*** Opening Extracted material ***

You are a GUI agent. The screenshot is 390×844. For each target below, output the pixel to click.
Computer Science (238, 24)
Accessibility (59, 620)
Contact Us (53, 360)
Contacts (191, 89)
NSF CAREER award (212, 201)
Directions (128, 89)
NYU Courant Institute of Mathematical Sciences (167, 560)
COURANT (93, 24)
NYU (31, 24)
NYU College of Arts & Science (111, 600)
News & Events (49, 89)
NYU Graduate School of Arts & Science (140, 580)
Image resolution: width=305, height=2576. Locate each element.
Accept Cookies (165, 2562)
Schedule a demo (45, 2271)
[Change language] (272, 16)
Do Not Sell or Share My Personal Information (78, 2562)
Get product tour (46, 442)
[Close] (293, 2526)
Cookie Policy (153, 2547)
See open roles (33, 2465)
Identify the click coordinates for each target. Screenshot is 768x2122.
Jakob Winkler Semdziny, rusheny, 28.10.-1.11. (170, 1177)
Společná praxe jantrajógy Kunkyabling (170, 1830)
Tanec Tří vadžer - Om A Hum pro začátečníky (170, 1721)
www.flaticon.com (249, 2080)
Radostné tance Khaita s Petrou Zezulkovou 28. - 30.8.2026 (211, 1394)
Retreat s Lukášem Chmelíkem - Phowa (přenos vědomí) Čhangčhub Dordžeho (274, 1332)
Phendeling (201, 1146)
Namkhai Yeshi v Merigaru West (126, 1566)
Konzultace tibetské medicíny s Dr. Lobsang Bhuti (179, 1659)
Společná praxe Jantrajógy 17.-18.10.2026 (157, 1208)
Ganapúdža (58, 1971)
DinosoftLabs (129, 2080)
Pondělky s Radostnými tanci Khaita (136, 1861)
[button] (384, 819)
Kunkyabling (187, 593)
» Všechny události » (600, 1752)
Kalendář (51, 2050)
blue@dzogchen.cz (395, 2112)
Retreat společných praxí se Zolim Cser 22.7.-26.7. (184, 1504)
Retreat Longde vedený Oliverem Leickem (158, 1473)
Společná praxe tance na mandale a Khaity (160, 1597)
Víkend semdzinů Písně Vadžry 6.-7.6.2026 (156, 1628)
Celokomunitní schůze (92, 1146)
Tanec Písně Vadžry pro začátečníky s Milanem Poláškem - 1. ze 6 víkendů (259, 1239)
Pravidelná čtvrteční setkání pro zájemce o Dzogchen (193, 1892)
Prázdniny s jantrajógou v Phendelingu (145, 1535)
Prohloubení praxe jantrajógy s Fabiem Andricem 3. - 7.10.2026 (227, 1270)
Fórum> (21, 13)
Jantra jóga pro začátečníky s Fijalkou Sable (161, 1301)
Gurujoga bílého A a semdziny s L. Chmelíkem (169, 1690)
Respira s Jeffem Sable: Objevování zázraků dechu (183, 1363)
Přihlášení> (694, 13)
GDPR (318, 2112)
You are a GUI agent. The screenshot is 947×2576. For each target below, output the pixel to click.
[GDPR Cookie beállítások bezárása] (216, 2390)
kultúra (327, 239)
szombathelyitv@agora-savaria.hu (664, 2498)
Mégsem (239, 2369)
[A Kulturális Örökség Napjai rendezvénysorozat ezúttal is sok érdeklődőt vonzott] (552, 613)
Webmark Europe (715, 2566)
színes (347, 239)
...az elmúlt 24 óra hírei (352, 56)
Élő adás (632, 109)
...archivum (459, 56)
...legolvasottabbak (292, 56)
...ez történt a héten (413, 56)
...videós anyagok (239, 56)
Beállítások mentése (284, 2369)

*** Closing Extracted material ***

### What is expected
Every line in the entries above that mentions the word "Retreat" must be shown.

### Answer box
Retreat s Lukášem Chmelíkem - Phowa (přenos vědomí) Čhangčhub Dordžeho (274, 1332)
Retreat společných praxí se Zolim Cser 22.7.-26.7. (184, 1504)
Retreat Longde vedený Oliverem Leickem (158, 1473)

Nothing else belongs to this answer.